As such, after providing the first substrate 19 on which the first circuit pattern 14 is printed on the first carrier 10 and the first seed layer 12 (S100), the interlayer conduction role illustrated in FIG. 6 is provided. A conductive bump 16 is formed (S200). The bump 16 may be made of a conductive material such as silver (Ag) or copper (Cu). The bump 16 serves to connect the upper and lower circuit patterns, and has a columnar shape in contact with both the upper and lower circuit patterns. In addition, the process of printing the bumps 16 may be performed by a screen printing process of supplying a conductive paste on the circuit pattern 14 using a metal mask.

As described above, after the bumps 16 are formed on the first circuit pattern 14 (S200), an insulating material is placed on the bumps 16 and compressed, so that the bumps 16 are insulated from the insulating material 18 as shown in FIG. 7. ) To pass through (S300). This is for interlayer conduction of circuit patterns formed on both surfaces of the insulating material 18 through the bumps 16 penetrating the insulating material 18. Through this press process, the bump 16 is exposed to the top of the insulating material 18 as shown in FIG.

Next, referring to FIG. 8, the bump 16 penetrating the insulating material of FIG. 7 through the second substrate 20 having the second circuit pattern 24 formed on the second carrier 21 and the second seed layer 22. The second circuit pattern 24 is placed so as to face the conductive bumps 16. In this case, the second circuit pattern 24 formed on the second substrate 20 is formed to be connected to the bump 16 at a portion requiring electrical connection, and the first circuit pattern 14 of the lower layer is formed through a pressing process to be described later. It is conducting.

Next, the laminated substrate 30 illustrated in FIG. 9 may be formed by pressing the second substrate 20 stacked above (S400). This pressing process can be carried out smoothly at a temperature of at least 200 ℃ and a pressure of 30kgf / ㎠ or more. As a result, the circuit patterns 14 and 24 formed on the upper and lower layers are electrically connected by the bumps 16.

Next, the first carrier 10 and the second carrier 21 formed on the outermost side of the laminated substrate 30 are removed. A cross section of the laminated substrate 30 from which the outer first carrier 10 and second carrier 21 are removed is shown in FIG. 10. 11, the first seed layer 12 and the second seed layer 22 formed on the outer side of the laminated substrate 30 from which the first carrier 10 and the second carrier 21 are removed are removed. The formed substrate can be formed. Removing the carrier and seed layer (S500) may be performed through a wet etching method. Referring to FIG. 11, the circuit patterns 14 and 24 are recessed in the bumps 16, and the upper and lower circuit patterns 14 and 24 are connected by the conductive bumps 16. The width of the circuit patterns 14 and 24 recessed in the bump 16 is smaller than the diameter of the bump 16. Accordingly, it is not necessary to form a via land surrounding the via for connecting the via hole and the circuit pattern in the conventional package substrate. The area on the substrate required for connecting the circuit patterns 14 and 24 and the via holes is reduced as compared with the prior art.

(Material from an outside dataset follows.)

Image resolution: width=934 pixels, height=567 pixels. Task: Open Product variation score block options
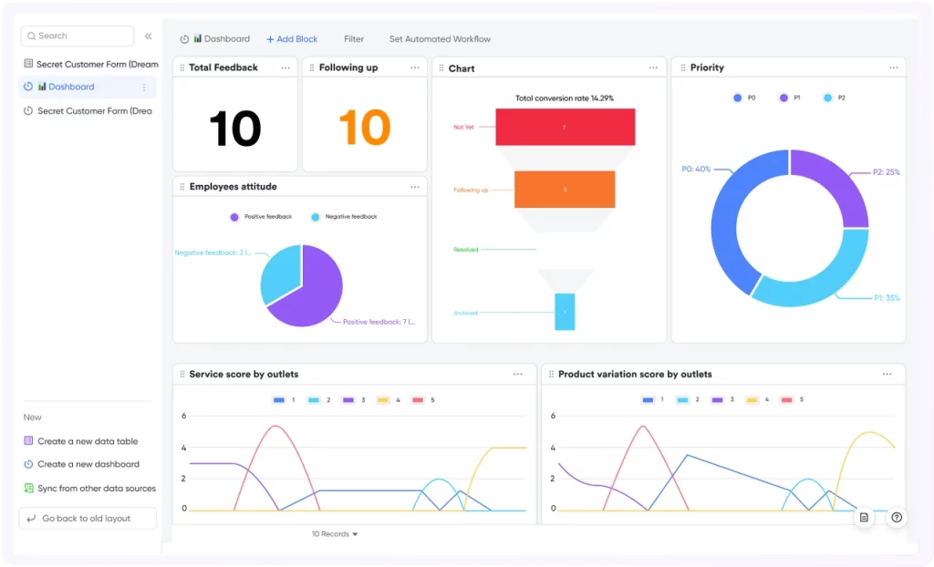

Meanwhile, in the substrate shown in FIG. 11, both the conductive bumps 16 and the circuit patterns 14 and 24 are exposed to the outside. When mounting a semiconductor chip or component in the future, a wire bonding pad or solder ball on the circuit patterns 14 and 24 through a nickel (Au) or gold (Au) plating process in order to prevent a circuit error by a bridge of the conductor. The circuit patterns 14 and 24, which form pads and do not need to be connected to external terminals, may be coated with the solder resist 42 (S600). Referring to FIG. 12, there is shown a cross section of a package substrate 40 coated with a solder resist 42 on the substrate of FIG. 11.

13 is a cross-sectional view showing a package substrate according to an embodiment of the present invention. Referring to FIG. 13, a circuit pattern 46, a bump 16, an insulating material 18, a solder resist 42, and a wire bonding pad 44 are illustrated. The wire bonding pad 44 or the solder ball pad is formed in the circuit pattern 46 of the portion for connection with the external terminal, and the solder resist 42 is coated on the remaining circuit pattern 46. The circuit pattern 46 may be recessed in the insulating material, the bump 16 or both the insulating material and the bump 16, unlike the circuit pattern of the conventional package substrate. Since the circuit pattern 46 is directly recessed and electrically connected to the bumps 16, the via land, which has been formed to ensure electrical connection in the prior art, is not necessary. That is, by forming the circuit pattern 46 and the bump 16 in accordance with an embodiment of the present invention to manufacture a package substrate 40 for directly connecting the bump 16 and the circuit pattern 46 through the via land. Can be. Therefore, interlayer conduction is possible only by the required area of the bump 16 without the required area on the substrate of the via land formed around the via and formed during the circuit pattern.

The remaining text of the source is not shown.